++++ SUPPLIED ENTRIES ++++

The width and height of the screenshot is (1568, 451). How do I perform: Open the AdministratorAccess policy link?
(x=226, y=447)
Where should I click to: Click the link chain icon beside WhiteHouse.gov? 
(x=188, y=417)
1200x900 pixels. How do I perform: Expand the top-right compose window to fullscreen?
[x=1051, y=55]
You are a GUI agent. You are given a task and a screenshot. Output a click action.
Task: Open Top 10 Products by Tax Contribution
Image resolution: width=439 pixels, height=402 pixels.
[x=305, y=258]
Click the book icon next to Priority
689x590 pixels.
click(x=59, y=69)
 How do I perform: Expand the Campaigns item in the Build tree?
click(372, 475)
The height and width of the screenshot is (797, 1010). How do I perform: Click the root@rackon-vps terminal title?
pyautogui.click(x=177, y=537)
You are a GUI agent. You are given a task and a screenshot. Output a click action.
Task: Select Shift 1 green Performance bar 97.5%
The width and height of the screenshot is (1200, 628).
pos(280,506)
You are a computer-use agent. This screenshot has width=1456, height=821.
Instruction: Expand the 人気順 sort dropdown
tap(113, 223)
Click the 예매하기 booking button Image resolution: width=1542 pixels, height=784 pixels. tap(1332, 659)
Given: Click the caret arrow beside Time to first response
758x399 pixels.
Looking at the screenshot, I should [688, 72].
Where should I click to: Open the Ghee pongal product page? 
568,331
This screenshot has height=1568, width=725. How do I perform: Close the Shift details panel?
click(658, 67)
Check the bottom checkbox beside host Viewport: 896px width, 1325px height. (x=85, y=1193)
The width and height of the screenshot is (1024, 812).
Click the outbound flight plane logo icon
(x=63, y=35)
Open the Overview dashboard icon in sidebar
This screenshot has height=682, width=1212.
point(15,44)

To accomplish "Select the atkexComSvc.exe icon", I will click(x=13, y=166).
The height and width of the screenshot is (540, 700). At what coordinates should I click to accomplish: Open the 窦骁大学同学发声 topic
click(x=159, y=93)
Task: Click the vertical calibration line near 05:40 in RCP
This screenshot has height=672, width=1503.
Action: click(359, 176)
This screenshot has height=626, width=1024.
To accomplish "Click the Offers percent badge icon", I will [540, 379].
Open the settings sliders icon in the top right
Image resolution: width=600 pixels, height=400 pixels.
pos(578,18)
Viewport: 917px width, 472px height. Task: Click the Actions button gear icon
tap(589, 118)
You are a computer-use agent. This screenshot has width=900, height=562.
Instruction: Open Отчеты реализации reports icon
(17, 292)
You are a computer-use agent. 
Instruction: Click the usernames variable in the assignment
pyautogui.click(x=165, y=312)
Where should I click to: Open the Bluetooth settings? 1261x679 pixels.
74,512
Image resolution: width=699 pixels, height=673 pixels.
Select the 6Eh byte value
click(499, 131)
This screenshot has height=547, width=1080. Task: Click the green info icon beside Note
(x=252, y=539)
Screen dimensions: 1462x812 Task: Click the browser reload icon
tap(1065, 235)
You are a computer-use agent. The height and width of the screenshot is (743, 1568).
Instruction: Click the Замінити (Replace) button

++++

# WHAT YOU ARE ASKED TO DO
The required output is the stretch of entries above from the line containing "This screenshot has height=1568, width=725." through the line containing "The width and height of the screenshot is (1024, 812).", reproduced exactly.

# WRITTEN ANSWER
This screenshot has height=1568, width=725. How do I perform: Close the Shift details panel?
click(658, 67)
Check the bottom checkbox beside host Viewport: 896px width, 1325px height. (x=85, y=1193)
The width and height of the screenshot is (1024, 812).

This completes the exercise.